» Task
Transcribe the data exactly, stopping after the "Click the goal" line.

» Material for the task

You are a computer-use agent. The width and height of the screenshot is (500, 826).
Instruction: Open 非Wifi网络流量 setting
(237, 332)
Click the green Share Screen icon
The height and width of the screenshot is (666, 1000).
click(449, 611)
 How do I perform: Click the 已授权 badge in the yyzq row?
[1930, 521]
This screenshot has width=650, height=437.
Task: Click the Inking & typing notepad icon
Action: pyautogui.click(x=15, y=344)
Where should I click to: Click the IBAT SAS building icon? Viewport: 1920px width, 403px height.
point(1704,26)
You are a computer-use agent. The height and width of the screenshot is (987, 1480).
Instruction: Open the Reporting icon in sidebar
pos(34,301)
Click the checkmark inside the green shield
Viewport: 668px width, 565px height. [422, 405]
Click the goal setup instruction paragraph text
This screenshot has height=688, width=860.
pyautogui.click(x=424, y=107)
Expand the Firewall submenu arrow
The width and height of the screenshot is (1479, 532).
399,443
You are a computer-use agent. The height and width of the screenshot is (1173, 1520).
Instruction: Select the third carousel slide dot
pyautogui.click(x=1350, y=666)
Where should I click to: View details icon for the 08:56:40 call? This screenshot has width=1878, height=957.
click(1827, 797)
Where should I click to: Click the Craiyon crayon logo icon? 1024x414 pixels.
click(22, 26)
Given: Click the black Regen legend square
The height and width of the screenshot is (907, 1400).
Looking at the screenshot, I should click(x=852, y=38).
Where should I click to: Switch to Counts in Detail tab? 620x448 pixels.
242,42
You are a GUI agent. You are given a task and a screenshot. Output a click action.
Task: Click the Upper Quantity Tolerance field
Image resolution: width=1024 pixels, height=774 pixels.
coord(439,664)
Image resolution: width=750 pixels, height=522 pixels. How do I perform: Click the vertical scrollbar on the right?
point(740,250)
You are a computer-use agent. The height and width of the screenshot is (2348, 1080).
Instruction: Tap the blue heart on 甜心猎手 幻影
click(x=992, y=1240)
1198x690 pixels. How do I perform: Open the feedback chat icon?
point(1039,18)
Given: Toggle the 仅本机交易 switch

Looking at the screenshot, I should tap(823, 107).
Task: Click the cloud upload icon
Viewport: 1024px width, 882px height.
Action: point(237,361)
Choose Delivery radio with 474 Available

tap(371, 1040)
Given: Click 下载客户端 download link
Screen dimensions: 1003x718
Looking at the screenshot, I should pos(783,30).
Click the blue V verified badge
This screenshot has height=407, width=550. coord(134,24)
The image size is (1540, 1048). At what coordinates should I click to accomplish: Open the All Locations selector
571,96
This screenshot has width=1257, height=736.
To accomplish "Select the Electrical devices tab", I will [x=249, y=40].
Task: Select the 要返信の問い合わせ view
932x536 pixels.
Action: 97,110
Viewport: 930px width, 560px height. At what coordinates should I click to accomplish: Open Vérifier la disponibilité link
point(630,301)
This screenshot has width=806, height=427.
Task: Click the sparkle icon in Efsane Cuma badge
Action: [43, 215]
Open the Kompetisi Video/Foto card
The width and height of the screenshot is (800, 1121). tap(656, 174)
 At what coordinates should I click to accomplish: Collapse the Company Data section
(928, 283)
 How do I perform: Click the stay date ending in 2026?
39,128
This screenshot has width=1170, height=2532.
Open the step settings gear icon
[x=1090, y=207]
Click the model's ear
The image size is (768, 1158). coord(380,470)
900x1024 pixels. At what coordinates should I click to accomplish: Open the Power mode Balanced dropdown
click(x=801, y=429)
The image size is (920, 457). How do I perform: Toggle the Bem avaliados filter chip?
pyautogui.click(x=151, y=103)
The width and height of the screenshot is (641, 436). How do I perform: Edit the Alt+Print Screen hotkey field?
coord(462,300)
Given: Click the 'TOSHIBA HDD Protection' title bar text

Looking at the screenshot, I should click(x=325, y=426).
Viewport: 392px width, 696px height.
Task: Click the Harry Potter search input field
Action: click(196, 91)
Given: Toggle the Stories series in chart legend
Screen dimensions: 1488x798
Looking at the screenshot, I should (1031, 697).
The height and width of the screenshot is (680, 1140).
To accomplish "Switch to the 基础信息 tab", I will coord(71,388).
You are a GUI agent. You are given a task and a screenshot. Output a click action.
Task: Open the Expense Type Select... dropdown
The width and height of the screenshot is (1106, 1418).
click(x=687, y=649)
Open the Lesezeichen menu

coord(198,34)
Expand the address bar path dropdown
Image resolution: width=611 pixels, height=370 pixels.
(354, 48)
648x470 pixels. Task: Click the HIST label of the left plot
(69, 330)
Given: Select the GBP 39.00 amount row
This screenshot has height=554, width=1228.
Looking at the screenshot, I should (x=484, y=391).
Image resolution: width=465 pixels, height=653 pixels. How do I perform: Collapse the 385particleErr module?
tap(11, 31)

» Your response
You are a computer-use agent. The width and height of the screenshot is (500, 826).
Instruction: Open 非Wifi网络流量 setting
(237, 332)
Click the green Share Screen icon
The height and width of the screenshot is (666, 1000).
click(449, 611)
 How do I perform: Click the 已授权 badge in the yyzq row?
[1930, 521]
This screenshot has width=650, height=437.
Task: Click the Inking & typing notepad icon
Action: pyautogui.click(x=15, y=344)
Where should I click to: Click the IBAT SAS building icon? Viewport: 1920px width, 403px height.
point(1704,26)
You are a computer-use agent. The height and width of the screenshot is (987, 1480).
Instruction: Open the Reporting icon in sidebar
pos(34,301)
Click the checkmark inside the green shield
Viewport: 668px width, 565px height. [422, 405]
Click the goal setup instruction paragraph text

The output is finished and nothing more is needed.